I came into the world in the month of September. The great time of hurricanes. My birthday is only a few days away and Florida is heavy on my mind. Weighted on my heart. Saltwater runs through my veins and as I write this looking over this hill from Tennessee I can see those waves crashing, hear the pounding of the Gulf growing angrier by the minute, the slash and snap of the Palms wild from the wind. Along with the rest of the nation my eyes are now turned to the devastation that Irma has left in the Islands and fearing what is yet to come.
I’ve ridden out more tropical storms than I can remember. For about fifteen solid years I’ve made Tennessee my home but right now it’s in my blood to stock up on batteries, water, canned food. To hunker down and hope.
Our little brick house turned into Noah's Ark full of cousins and animals and family year after year. That was the safe house. My mother managed a restaurant right on the beach where I worked every summer. People sat at tables by the water and watched the moonlight on the waves as they rolled up on the shore.Their vacations were our livelihood. Every year we saw to it that it was bordered up and prayed for the best through the hurricanes. Every, single year. A part of everyday life.
When Hurricane Camille hit the Gulf Coast I witnessed the destruction first hand that a raging category five could deliver. I was on the way to visit my Daddy at Ft. Polk. My mother crept the car by a warship that had been tossed onto land like a toy boat. The destruction was eerie. It was like driving through a graveyard at the close of day.
Hurricane Opal was downgraded to a three before it hit but the storm surge of Opal came in at high tide and carved molehills out of the backside of condos. From the front they looked perfectly fine but when you walked around to the back of the building there actually was no building there. The storm surge is a deadly thing.
The first time I actually moved away from Northwest Florida was to transfer with my company a world away to south Florida. The palm trees were taller than the buildings from my hometown. The scent on the air intoxicatingly exotic. The night blooming jasmine, the orchids. I was twenty-one and didn’t know what to expect. North Florida is a land of old oaks, beautiful beaches, slow talkers, and porch rockers. Pine trees. Ft. Lauderdale was fast. It was happening. It became home. I gave birth to a baby boy there in Hollywood just north of Miami where I had friends.
I evacuated one time when it looked like a hurricane was coming in fast and furious and might land as a strong four. My daddy wanted us to get out. Me and my sister packed up two cars with two little boys, two dogs, four puppies, one cat, and all the family photos I could carry.

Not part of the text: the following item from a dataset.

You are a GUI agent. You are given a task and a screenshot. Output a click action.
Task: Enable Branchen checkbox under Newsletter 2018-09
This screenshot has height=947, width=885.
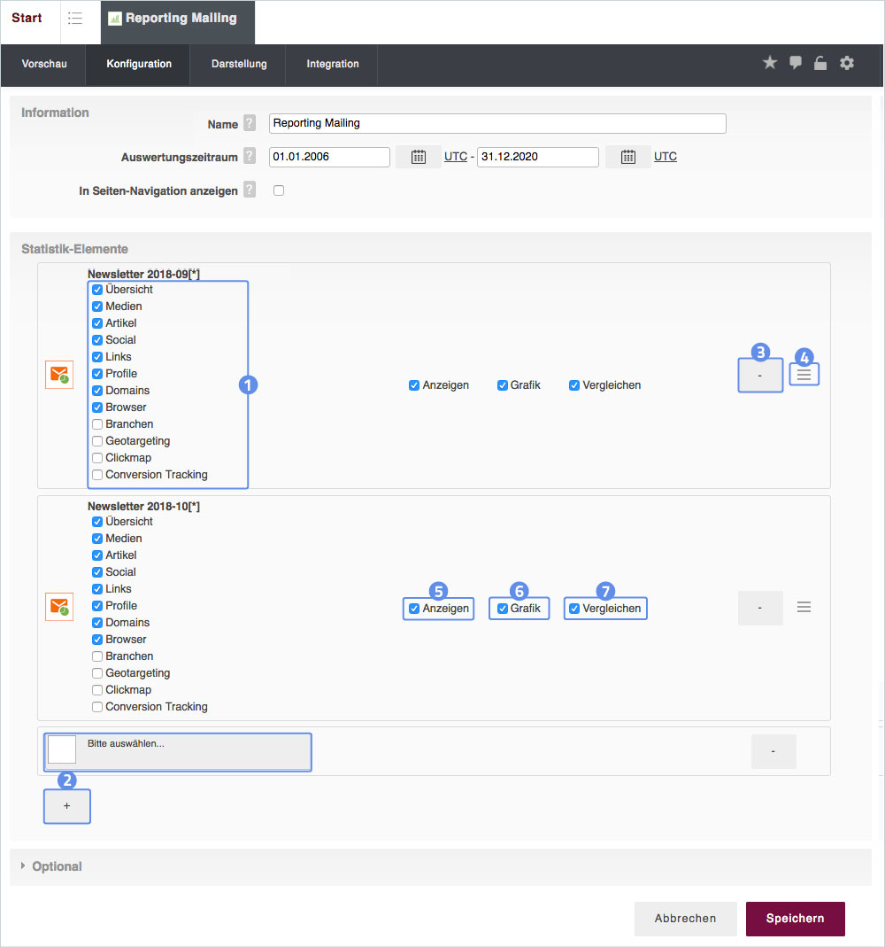click(97, 424)
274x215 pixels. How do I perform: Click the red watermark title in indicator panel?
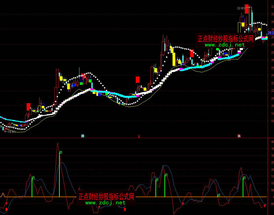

My brakes went out as I skirted storms that sent crashing limbs into the roads. Tornadoes chased us all the way to my Aunt Kate’s door up in Georgia. It was days upon days before the power was back. When we returned the National Guard was still in charge, the power still out.
The world is full of refugees. It’s a clamoring world problem but sometimes a distant drum from our side of the pond. Until Katrina sent refugees scattering everywhere trying to find a toehold to hang onto. Until Harvey just hit and took our breath away. Until Irma rolled across the Atlantic and into our reality. After the big show, when all the TV crews have moved on, the recovery begins. Recovery is slow. Harvey’s price tag might be close to 190 billion. But crunching the numbers says nothing about the amount of lives that will have to be rebuilt. And here’s Irma with Jose right on her tail. This time we are the refugees.
Millions have evacuated. Millions. I can’t even fathom that number on the move in this country trying to avoid disaster, trying to save their loved ones. That’s a lot of tired, scared, thirsty, hungry people. That's a mass exodus.
I saw on the news where a city in another state opened a shelter and advertised for Floridians to keep coming north, they have arms open. I was watching the news from Tennessee but I was watching it as a Floridian. Worrying about family and friends there in different counties. Watching the path of the storms twists and turns. Then I realized, I wasn't the only one watching. That I wasn't alone. I was an American and that the entire nation was watching.
Should you be a praying kind of person, now would be a good time to give a pause, to say hello to God for a good cause. For the children losing homes, for the parents clinging to their children, for the first responders everywhere and those that are standing at the ready to work to rebuild what is about to be destroyed and can’t be held back. For order, peace, provision.
My old friend, Frank Sundram posted on Facebook a reminder from the old movie Starman. When the alien is asked why he wanted to come to Earth he replied, “Unlike the rest of the Universe, the people of Earth are at their best when things are at their worst.”
In the aftermath of a storm that was felt across the entire state of Florida the stories of people opening their doors cities opening their gates to evacuees have begun pouring in. I continue to cling to this truth: that in the survival against the worst of what lies ahead of us we will prove in a million ways be at our very best.
Pennies and prayers. They both count more than you know. Give what you can, where you can from the heart of who you are.
I'm praying for your peace in the middle of all of life’s storms within and without.